Some parents take the phrase “my child should have the best of everything” too literally. According to our survey, almost half (46%) of American mothers take payday loans in Massachusetts or simply borrow money to provide their child with a decent life. Moreover, every third woman has to work overtime to pay off creditors. This survey involved 1,000 moms.
Why does having children force parents to change their financial behavior? The authors of the study suggest that the environment pushes parents to overspend, primarily by their behavior in social networks. 56% of the respondents admitted that the pressure of society (including in social networks) makes them enroll their children in many children’s clubs. 13% of the respondents stated that their own life seems to them less fulfilling than the life of friends and colleagues. At the same time, 91% of respondents claim that they have increased their spending on children not because they want to surpass other parents – they are just confident that it will be better for their child.
The main purposes of getting a loan for family Americans are repairs, buying a house or a car. At the same time, the motives for which people take out a loan are highly dependent on the financial situation of a particular family.
“For some Americans, a loan is the only way to improve their life: move to a new apartment, make car or home repairs, etc. And for someone, it is an opportunity to make their life much more comfortable. For example, to buy a car for a young mother so that she can take the child to the clinic or school.
At the same time, “the presence or absence of children has practically no effect on the client’s risk profile – this is overlapped by other factors (total income, age, education level, etc.
Some experts claim that borrowing money after the birth of children is unreasonable from the point of view of financial planning.
However, In the USA, getting a payday loan does not put so much pressure on the family’s budget due to lower rates than in other countries. Therefore, in Ireland or Greece, a payday loan can hit the budget hard.

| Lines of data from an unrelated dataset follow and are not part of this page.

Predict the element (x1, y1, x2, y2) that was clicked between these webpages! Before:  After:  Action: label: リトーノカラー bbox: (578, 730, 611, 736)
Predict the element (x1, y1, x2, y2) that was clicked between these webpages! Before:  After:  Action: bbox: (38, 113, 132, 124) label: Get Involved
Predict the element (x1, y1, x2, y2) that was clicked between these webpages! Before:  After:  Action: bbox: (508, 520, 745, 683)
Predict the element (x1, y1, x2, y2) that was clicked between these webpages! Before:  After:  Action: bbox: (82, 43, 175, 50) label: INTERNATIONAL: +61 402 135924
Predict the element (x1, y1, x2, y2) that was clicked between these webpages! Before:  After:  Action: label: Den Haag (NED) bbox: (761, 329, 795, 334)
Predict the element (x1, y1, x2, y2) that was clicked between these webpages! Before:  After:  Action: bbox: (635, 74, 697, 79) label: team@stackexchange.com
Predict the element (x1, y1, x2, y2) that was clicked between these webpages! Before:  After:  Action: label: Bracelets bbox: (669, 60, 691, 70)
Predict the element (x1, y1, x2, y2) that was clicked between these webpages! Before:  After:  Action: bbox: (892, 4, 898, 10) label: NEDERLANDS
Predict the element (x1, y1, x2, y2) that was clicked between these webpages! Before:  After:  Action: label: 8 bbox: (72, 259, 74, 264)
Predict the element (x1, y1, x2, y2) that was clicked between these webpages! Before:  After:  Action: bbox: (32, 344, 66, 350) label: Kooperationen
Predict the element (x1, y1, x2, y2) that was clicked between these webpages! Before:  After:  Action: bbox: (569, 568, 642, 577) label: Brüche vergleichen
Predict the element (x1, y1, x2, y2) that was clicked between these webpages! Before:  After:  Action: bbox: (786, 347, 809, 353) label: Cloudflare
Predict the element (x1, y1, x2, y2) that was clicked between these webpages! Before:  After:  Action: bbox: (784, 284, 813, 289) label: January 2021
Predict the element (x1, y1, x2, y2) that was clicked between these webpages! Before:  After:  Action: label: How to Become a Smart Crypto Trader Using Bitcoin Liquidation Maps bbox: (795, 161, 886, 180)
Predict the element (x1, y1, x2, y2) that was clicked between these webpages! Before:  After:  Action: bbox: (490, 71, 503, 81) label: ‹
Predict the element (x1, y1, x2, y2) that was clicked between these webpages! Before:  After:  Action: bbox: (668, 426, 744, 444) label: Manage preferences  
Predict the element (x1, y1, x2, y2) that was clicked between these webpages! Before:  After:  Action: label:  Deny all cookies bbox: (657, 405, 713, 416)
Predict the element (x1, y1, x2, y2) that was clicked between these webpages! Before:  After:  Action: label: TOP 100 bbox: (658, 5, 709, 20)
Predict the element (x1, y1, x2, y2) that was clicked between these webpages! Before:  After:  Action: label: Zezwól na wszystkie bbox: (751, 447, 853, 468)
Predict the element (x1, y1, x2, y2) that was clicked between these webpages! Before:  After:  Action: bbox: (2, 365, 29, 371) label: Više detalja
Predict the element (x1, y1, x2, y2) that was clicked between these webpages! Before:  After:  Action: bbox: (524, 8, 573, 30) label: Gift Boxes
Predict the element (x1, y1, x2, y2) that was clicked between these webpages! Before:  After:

Since the birth of a child does not happen suddenly, parents have time to prepare. During this period, you need to accumulate money for children’s health insurance and save some money just in case (a safety cushion).
An exception can be made only in an emergency: the child is seriously ill, and a large sum is urgently needed for treatment. When deciding whether to take out a loan, you need to clearly assess whether you will be able to repay it without prejudice to mandatory expenses (food, transportation, utilities, etc.).
An acceptable level of debt burden for each person is different. “For example, if your income is $1,000 a month and your average monthly expenses are $600, then a loan with a monthly payment of $250 is quite acceptable. But if your monthly income is $500, you spend $350 a month, and you have to pay $250 to the lender, then it is not clear how you can cope with such a load.
The excessive debt burden of parents has a negative effect on the child too. Borrowing money for a “decent children’s life”, parents a priori determine what it should be. This does not allow the child to live his/her life – he/she is forced to do what “will be best for him/her,” (in the opinion of mom or dad).
With age, the child grows a guilt complex towards the parents who took out loans for him/her, but he/she did not live up to their expectations. This situation is fraught with the fact that the child in the future will not be able to build his/her own family. Instead of caring for his/her own children, he/she will overprotect the mother to whom he/she “owes everything.” Another consequence is that such a child may develop a guilt complex in front of his/her children, which he/she has deprived of attention and resources, and the situation will be repeated.